Japonya, bugün hayran olduğumuz medeniyet seviyesine 2. Dünya Savaşı’ndan sonra küllerinden doğarak ulaşmış. Umarım binlerce yıl bu medeniyetini yaşatır. Saydığım medeniyetlerden ancak bir tanesi muassır medeniyet seviyesini koruyabiliyor; Çin...
Japonya da yüzlerce yıl Çin medeniyetinin gölgesinde kalmış. Klanlar, feodal beylikler sonrasında imparatorluk... 20.yy. başlarında güçlenince etrafındaki ülkelere yayılmış sonra bilinen son...

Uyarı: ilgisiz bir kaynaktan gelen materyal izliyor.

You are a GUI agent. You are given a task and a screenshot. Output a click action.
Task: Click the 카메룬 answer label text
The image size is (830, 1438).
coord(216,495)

Pokemon, Doremon kartları ile hâlâ koca koca insanlar kulüplerde bir araya gelip oynuyor. Çizgi roman; ‘manga’ kültürlerine sonuna kadar sahip çıkıyorlar. Dantelli, fistolu süslü genç kızlar kadınlar, batının saraylı düşesleri prensesleri edasıyla Japonya sokaklarında efil efil geziyorlar. Ciltleri porselen gibi, bakımlı. Eskiden küçük aklımla komik bulurdum, şimdi biraz daha büyümüş aklımla hepsine saygı duyuyorum. Niye hâlâ pokemon kartlarıyla oynarlar? Demez miyim; oyun oynamayı bırakırsan büyürsün, büyürsen oynayamazsın...İşte Japonlar da içlerindeki çocuğu büyütmüyorlar, kendi çizgi kahramanlarına aşıklar, mangalarını okumaya bayılıyorlar. İçlerindeki duruluğu saflığı büyümeyerek sağlıyorlar kim bilir...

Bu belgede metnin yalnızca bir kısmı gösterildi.